Questions: Cache Line Organization and Byte Offset
5 questions to test your understanding
Score: 0 / 5
Question 1 Multiple Choice
Two threads on different CPU cores write frequently to different variables stored 4 bytes apart in memory, within the same 64-byte cache line. Performance is mysteriously poor despite no shared data. What is the most likely cause?
AA data race — the threads are inadvertently accessing the same variable.
BFalse sharing — each core's write invalidates the entire cache line on the other core, even though they write to different bytes.
CCache thrashing — the two variables map to the same cache set, causing repeated tag evictions.
DAlignment error — the variables straddle word boundaries, causing split-register operations.
False sharing occurs when threads write to different bytes that share a cache line. Cache coherence protocols operate at the granularity of entire cache lines: when Core A writes to its variable, the whole 64-byte line is marked as modified by Core A, and Core B's copy is invalidated. When Core B writes to its variable (same line), it must first fetch the updated line from Core A, then invalidate Core A's copy. This line bouncing between cores creates enormous overhead with no actual sharing of data — purely an artifact of co-location within a line. The fix is to pad variables to separate cache lines.
Question 2 Multiple Choice
For a 32-bit address with a 16 KB direct-mapped cache using 64-byte lines, how many bits are used for the offset, index, and tag respectively?

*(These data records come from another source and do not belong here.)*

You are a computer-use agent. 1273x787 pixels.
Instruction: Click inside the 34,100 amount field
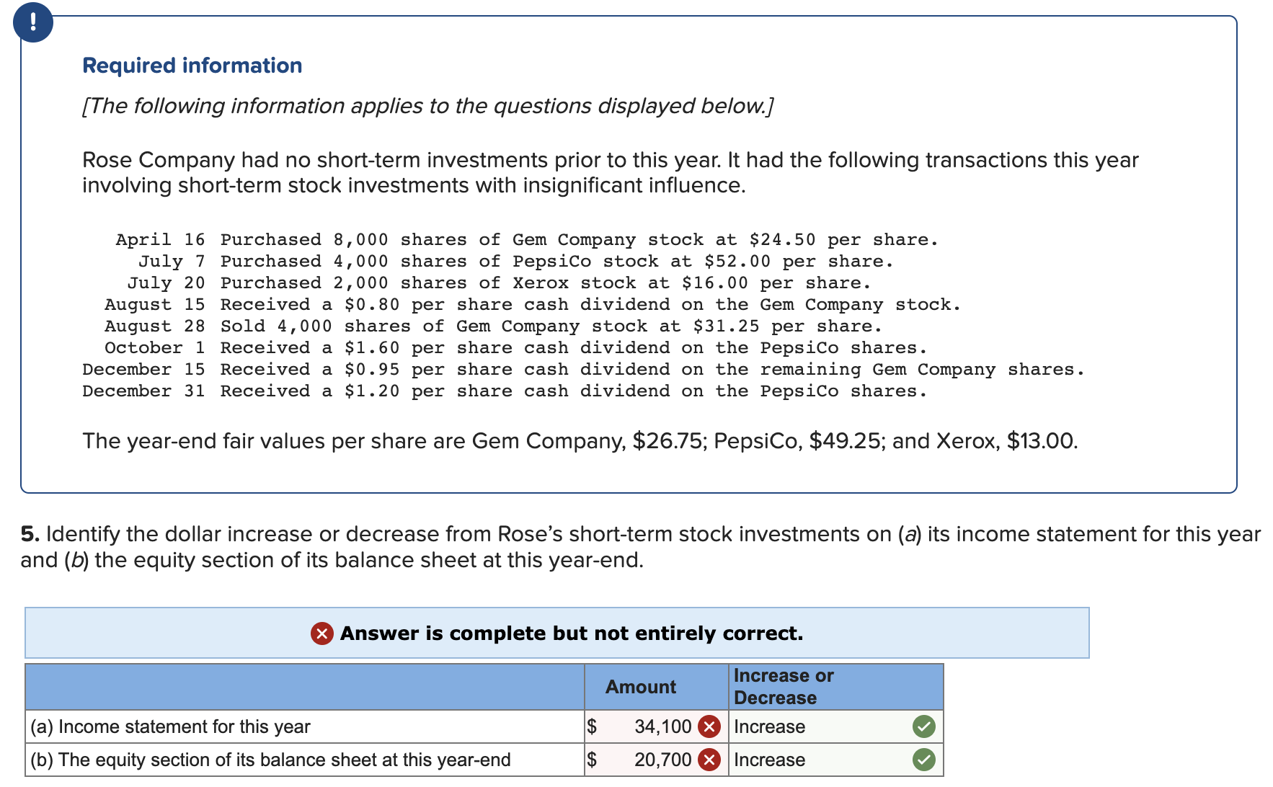(x=662, y=726)
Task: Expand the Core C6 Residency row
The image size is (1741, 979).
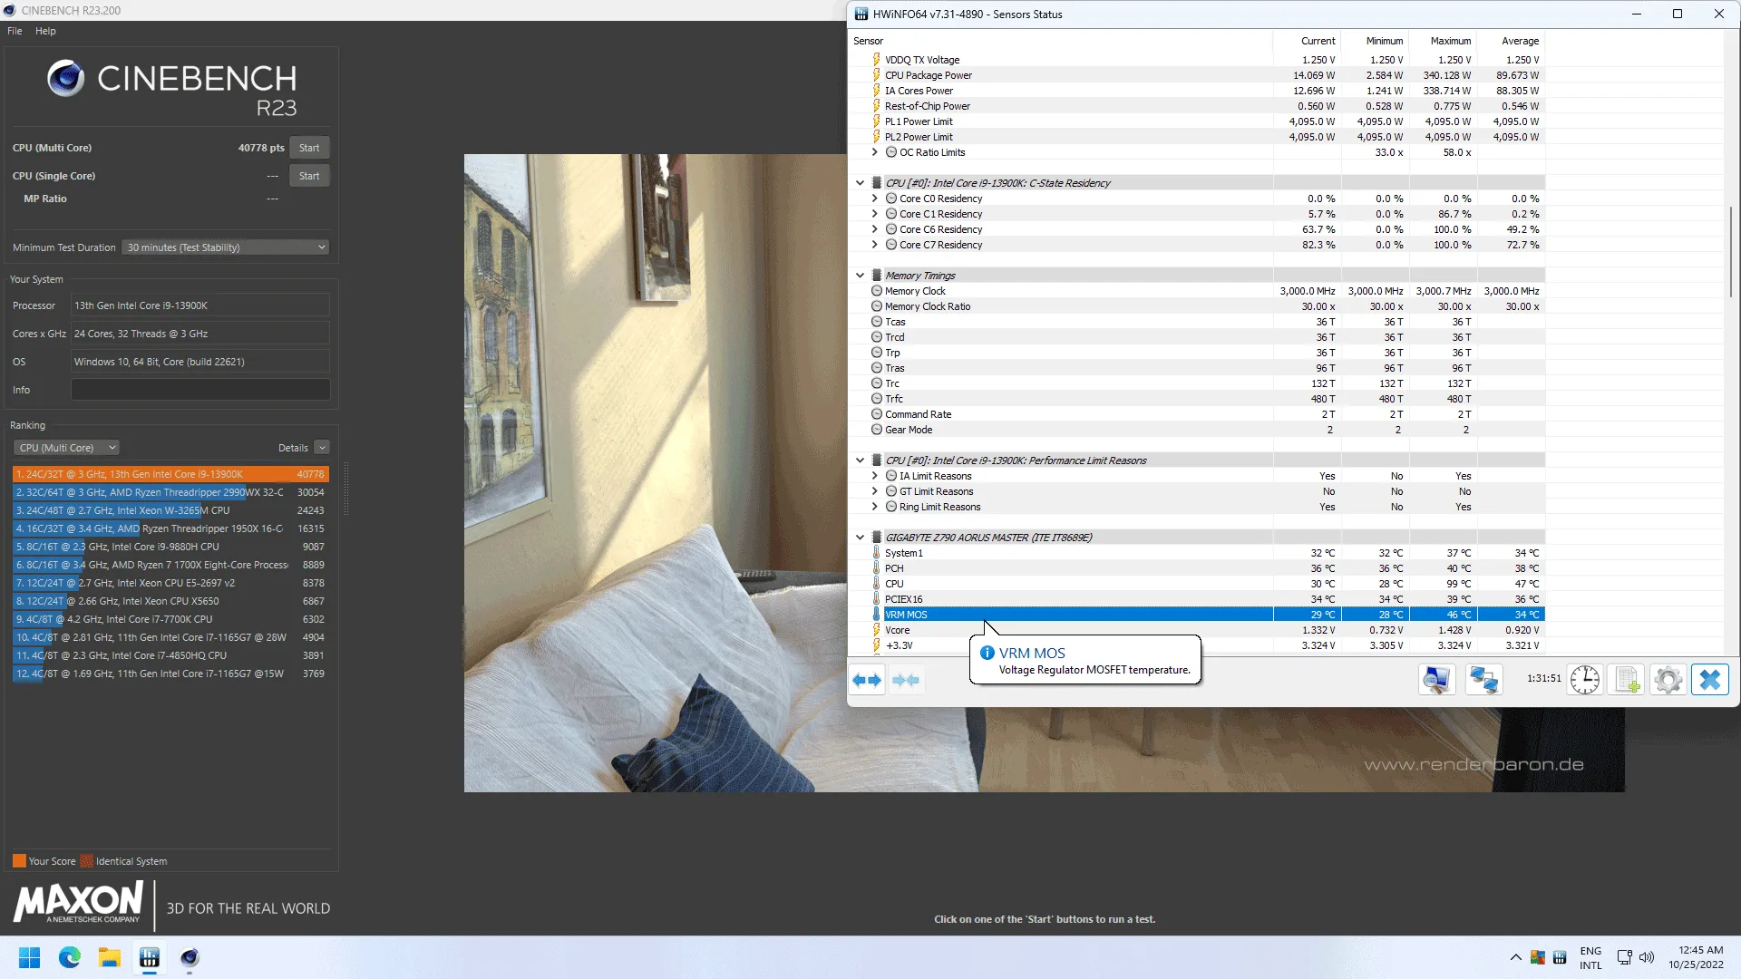Action: [875, 229]
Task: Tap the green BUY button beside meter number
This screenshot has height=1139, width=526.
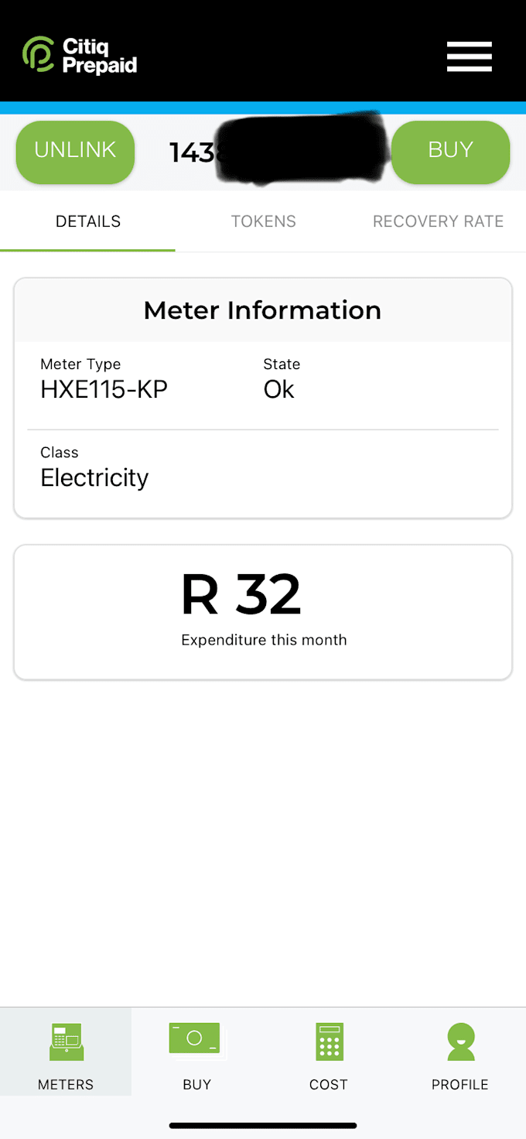Action: [x=450, y=152]
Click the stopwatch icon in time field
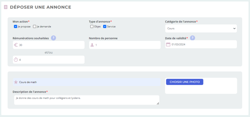 tap(16, 60)
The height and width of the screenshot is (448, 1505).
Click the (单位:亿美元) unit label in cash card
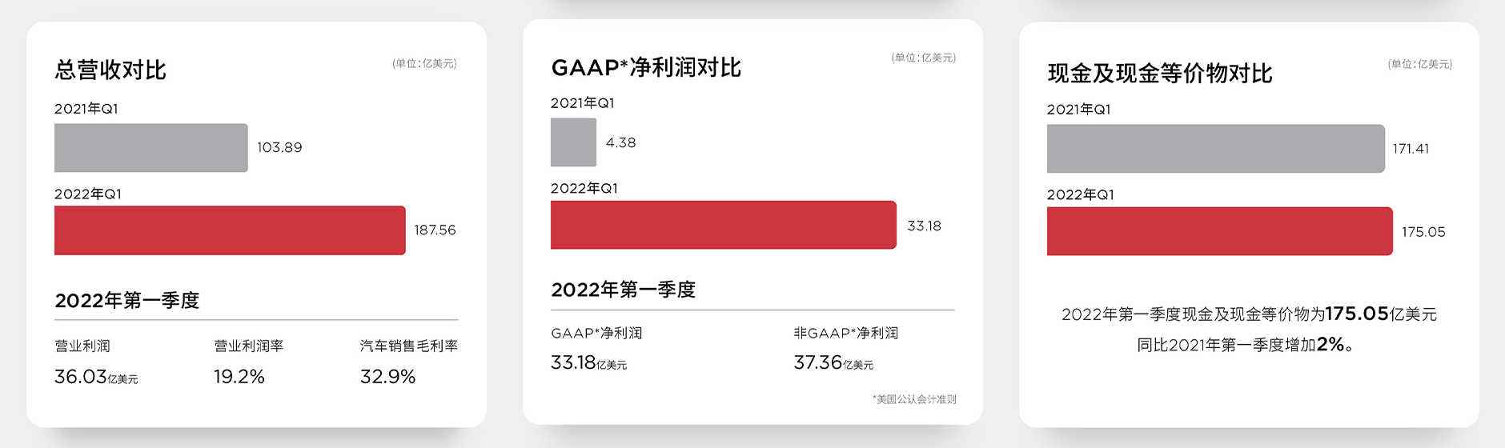tap(1420, 64)
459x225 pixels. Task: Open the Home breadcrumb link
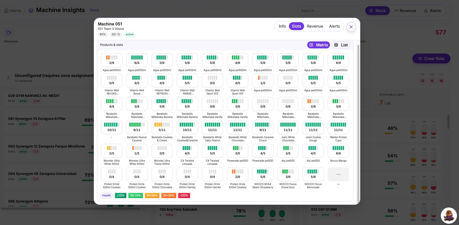click(x=12, y=10)
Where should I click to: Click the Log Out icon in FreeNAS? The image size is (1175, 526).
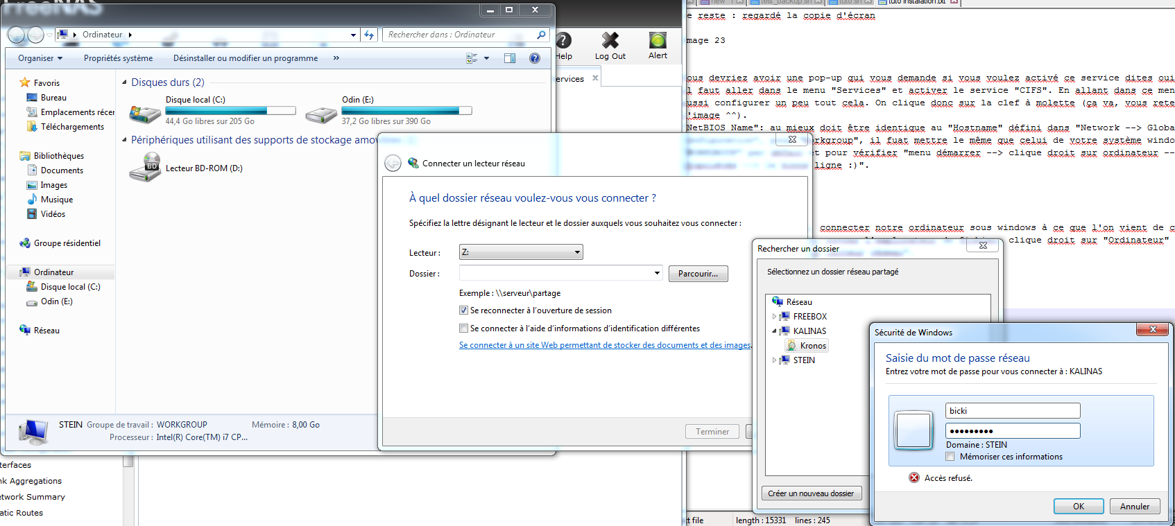(x=610, y=41)
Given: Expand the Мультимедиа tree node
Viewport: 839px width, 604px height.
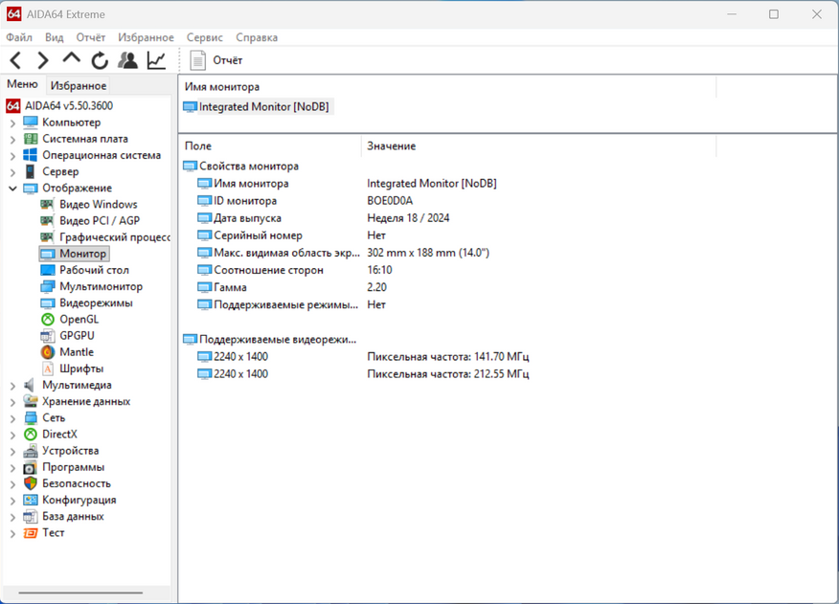Looking at the screenshot, I should [x=12, y=386].
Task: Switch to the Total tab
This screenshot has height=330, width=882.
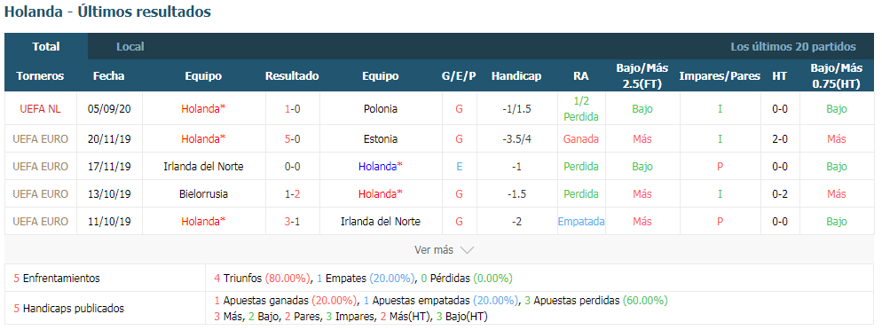Action: pyautogui.click(x=46, y=47)
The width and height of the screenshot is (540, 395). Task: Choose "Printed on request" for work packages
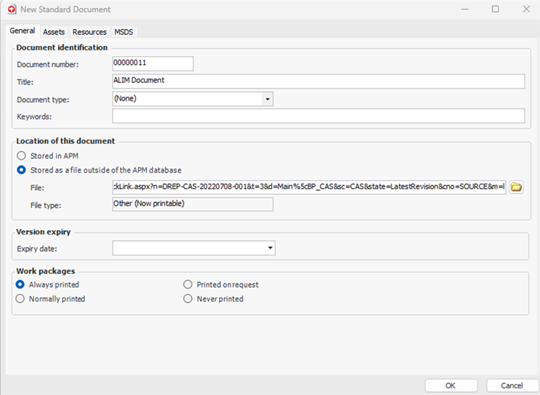(x=188, y=284)
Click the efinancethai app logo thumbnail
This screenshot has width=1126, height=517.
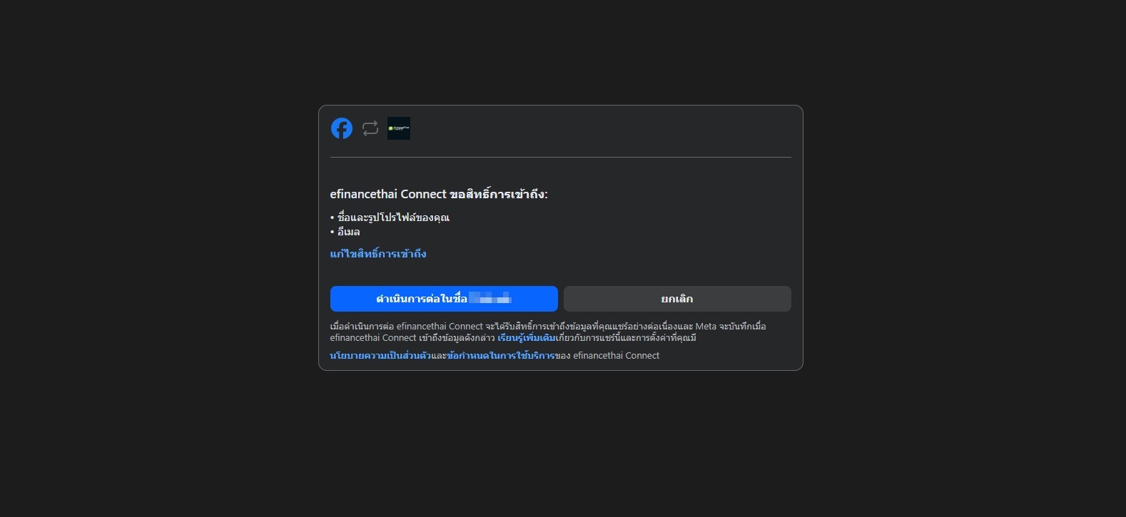pos(399,128)
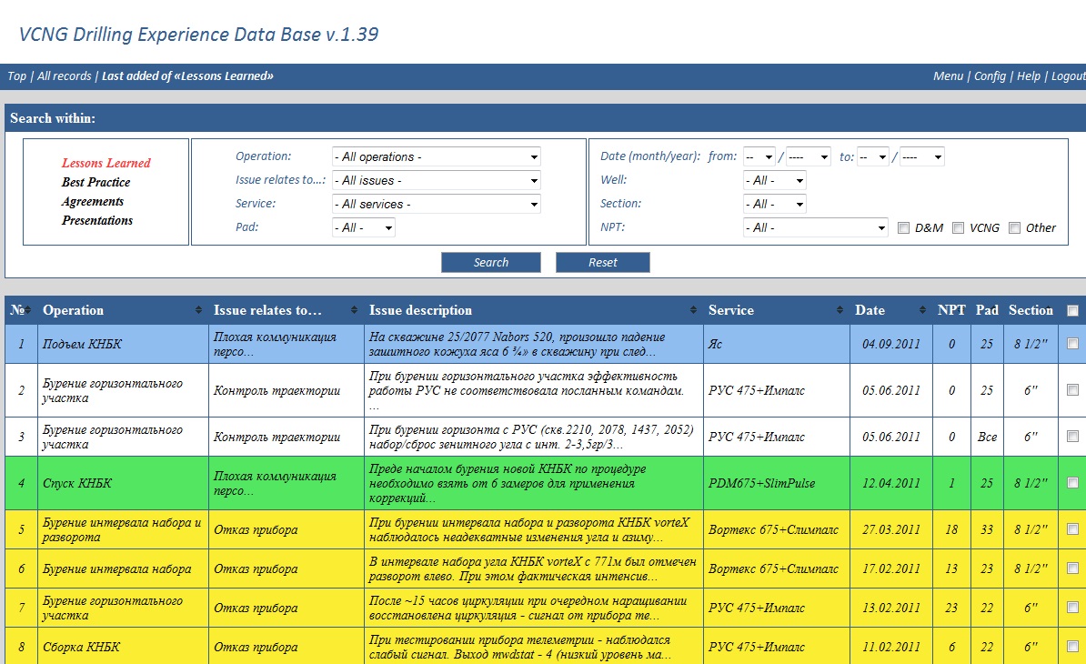Open the Issue relates to dropdown
The width and height of the screenshot is (1086, 664).
437,180
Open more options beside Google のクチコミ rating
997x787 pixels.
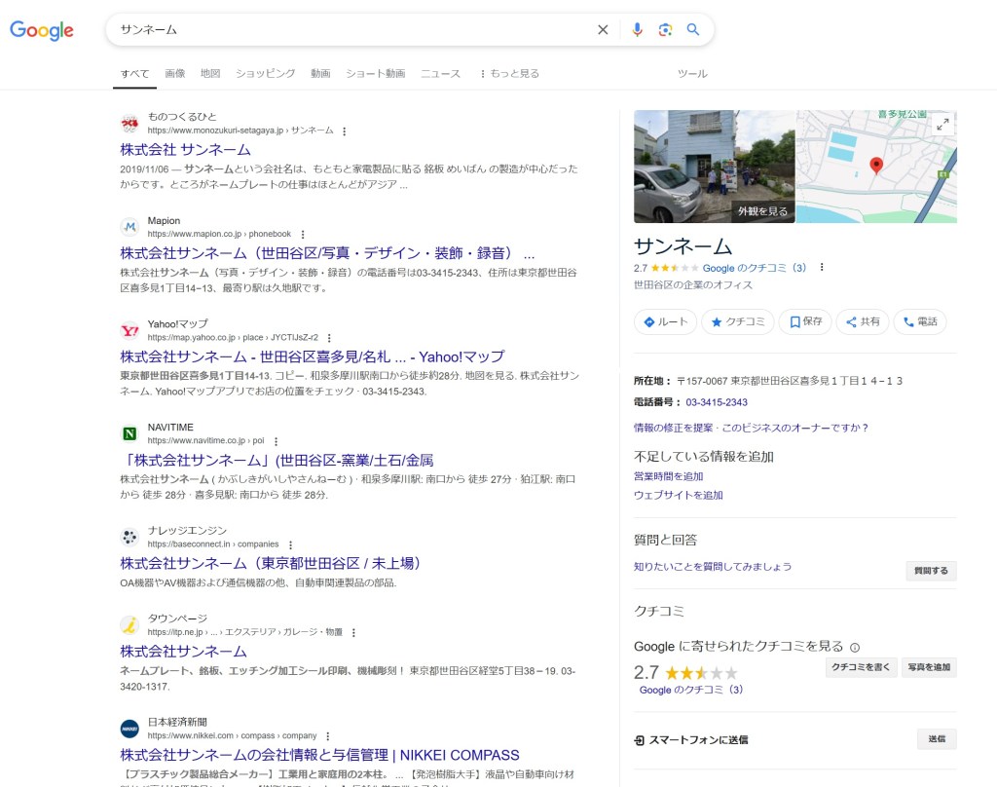tap(822, 268)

AOffset: 8, Index: 6, Tag: 18
BOffset: 6, Index: 8, Tag: 18
COffset: 6, Index: 14, Tag: 12
DOffset: 4, Index: 10, Tag: 18
64-byte lines require log₂(64) = 6 offset bits to address every byte within a line. 16 KB / 64 bytes = 256 lines, requiring log₂(256) = 8 index bits. The remaining 32 − 6 − 8 = 18 bits form the tag. This bit decomposition is the mechanism by which the hardware locates a cached address in O(1): the index selects the cache set directly (no search), and the tag disambiguates among the many memory locations that map to that set. The offset then selects the specific byte from the matched line.
Question 3 True / False
When a cache line is loaded on a miss, subsequent accesses to any other byte within that same line will be cache hits, requiring no additional memory fetches.
TTrue
FFalse
Answer: True
This is spatial locality exploitation in action. When a cache line is loaded, all bytes in that line are stored in the cache together. Any access to any byte within the line finds it already present — a hit — as long as the line has not been evicted. Sequential iteration through an array is cache-friendly for exactly this reason: after the first element of each 64-byte block is accessed (potentially a miss), all subsequent elements in the same block are hits. The cache line is the atomic unit of allocation, so all bytes within it rise and fall together.
Question 4 True / False
Storing a variable in a smaller data type (e.g., char instead of double) guarantees it occupies fewer cache lines and will typically improve cache performance.
TTrue
FFalse
Answer: False
A smaller variable does not necessarily span fewer cache lines — alignment determines this, not size alone. A 1-byte variable placed at a cache-line boundary crossing spans two lines just as a larger misaligned variable would. Additionally, packing many small variables into shared cache lines can cause false sharing in multithreaded code, worsening performance. Smaller size reduces space used within a line, but without proper alignment and layout awareness, it provides no guarantee of better cache behavior.
Question 5 Short Answer
Explain why caches fetch an entire cache line rather than just the single byte requested, and what assumption about memory access patterns this design exploits.
Think about your answer, then reveal below.
Model answer: Caches fetch entire lines (typically 64 bytes) because of spatial locality: programs that access address A are very likely to soon access nearby addresses A+1, A+2, etc. Bringing in the whole line on a miss means subsequent nearby accesses are already in the cache, converting future misses into hits at no additional cost. The underlying assumption is that programs access memory in clusters — walking arrays, reading struct fields, executing sequential instructions — rather than jumping randomly across the address space.
The alternative — fetching a single byte — would waste the bandwidth opportunity that cache lines exploit. DRAM transfers have high latency per request but high throughput once a transfer starts. Fetching 64 bytes costs only marginally more than fetching 1 byte (latency dominates, not transfer time), so the cache amortizes the fixed latency cost over 64 bytes rather than 1. Spatial locality ensures most of those 64 bytes will be needed soon, making the larger fetch worthwhile. When spatial locality fails (random access in sparse data structures), lines go partly wasted — a key motivation for designing cache-friendly data layouts.